Si j’avais voulu, j’aurais pu fréquenter l’école d’immersion anglaise. Après tout, ça fait tendance. La raison pourquoi je n’appris pas d’anglais au primaire, c’est que mon interprète d’alors ne maîtrisait pas l’anglais. Est-ce que je lui en veux pour autant? Avec le recul des années, je ne pense pas. Dans un autre ordre d’esprit, à l’âge de dix ans, ma candidature avait été déposée pour un éventuel implant cochléaire qui m’aurait peut-être permis de mieux entendre. Finalement, je ne fus pas éligible pour cette intervention puisque j’approchais l’âge de l’adolescence et que cette intervention aurait pu compromettre mon développement. Habituellement, nous favorisons cette intervention pour des jeunes bambins ou sur des adultes ayant déjà entendu.

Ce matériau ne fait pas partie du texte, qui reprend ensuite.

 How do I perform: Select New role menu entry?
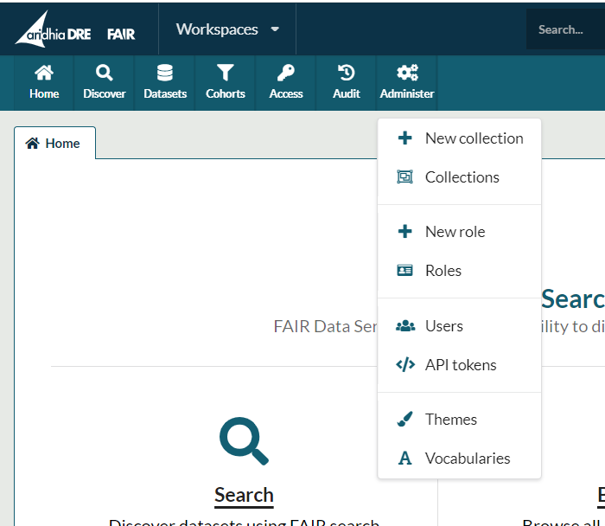click(x=455, y=232)
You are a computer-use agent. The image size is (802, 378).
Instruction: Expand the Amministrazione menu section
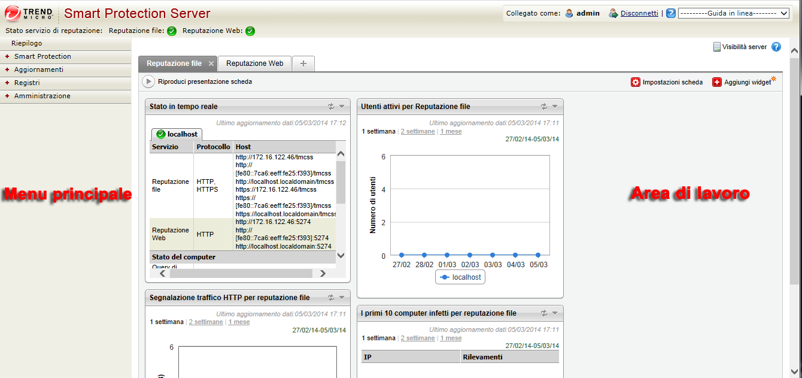[42, 96]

Selon un tour d’ensemble, l’implant cochléaire est une innovation technique encore récente, datant des années 1980. Cette intervention est expérimentale, se fait sur des humains et ne comporte pas que des avantages. Nous comptons plusieurs échecs de cette intervention. Nous avons tendance à minimiser les impacts de cette technologie pour favoriser les intérêts de l’industrie. Toutefois, nous pouvons disputer l’idée d’un réel progrès social. Que faisons-nous de l’idée de la pérennité d’une certaine différence humaine, de l’acceptation de cette même différence et d’un enrichissement de l’expérience de groupe? Inciter à l’apprentissage de l’anglais – au détriment du facteur cohésif et de culture francophone – et à faire du sourd un entendant impose certains dilemmes humains, veut, veut pas.

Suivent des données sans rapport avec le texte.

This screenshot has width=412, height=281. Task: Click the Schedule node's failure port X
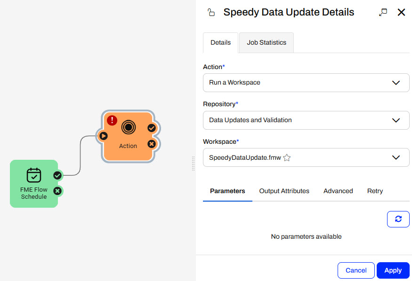[x=57, y=191]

Encore là, à l’époque, je n’avais point idée à quel point cette préposition d’entendre par l’ouïe contredisait fondamentalement la quête de l’éducation que j’avais reçue. Entendre va de soi pour la majorité de la société et l’avantage d’entendre ne se discute pas pour la plupart d’entre vous. Cependant, la tension créée autour de l’opportunité de faire entendre à tout prix nous fait parfois perdre un regard critique. Entretemps, à mesure que je franchissais les années du primaire, je pestais contre les leçons d’orthophonie, rejetais tout mode de communication superflu, allai illogiquement jusqu’à refuser d’apprendre la Langue des signes québécoise et pourtant, j’utilisais de moins en moins le français signé pour parler allègrement de façon exclusive et au détriment de ma condition.
Avec le temps, l’intégration scolaire m’isolait de plus en plus dans un univers qui n’était plus le mien. Il me manquait quelque chose. Ce contact avec le monde sourd, je l’avais perdu. On tentait bien de me dire d’aller rejoindre certains amis et connaissances sourdes. Je refusais toujours, toutefois de plus en plus bas dans mes protestations. En même temps, je n’avais point conscience de ma langue naturelle, la Langue des signes québécoise. Et voilà pour une certaine dérive liée au processus d’acceptation de soi. Comme il y a tant d’alternatives proposées, des modèles de communication en concurrence et un prestige lié au fait de parler et entendre, nous négligeons de plus en plus la dimension de l’identité.
Rétrospectivement, au moment de mon retour dans la communauté sourde, je me rendis compte que je peinais avec mon français signé face à mes interlocuteurs et semblables sourds. Le français signé qu’on m’avait enseigné à l’école primaire était alors désuet dans le contexte social et communautaire auquel je prenais part. Définitivement, j’allais suer pour apprendre la langue qui me définit mieux comme personne, la Langue des signes québécoise. Je n’en suis pas moins écrivain par force du destin, d’où une ultime contradiction fondamentale. C’est une autre histoire à suivre.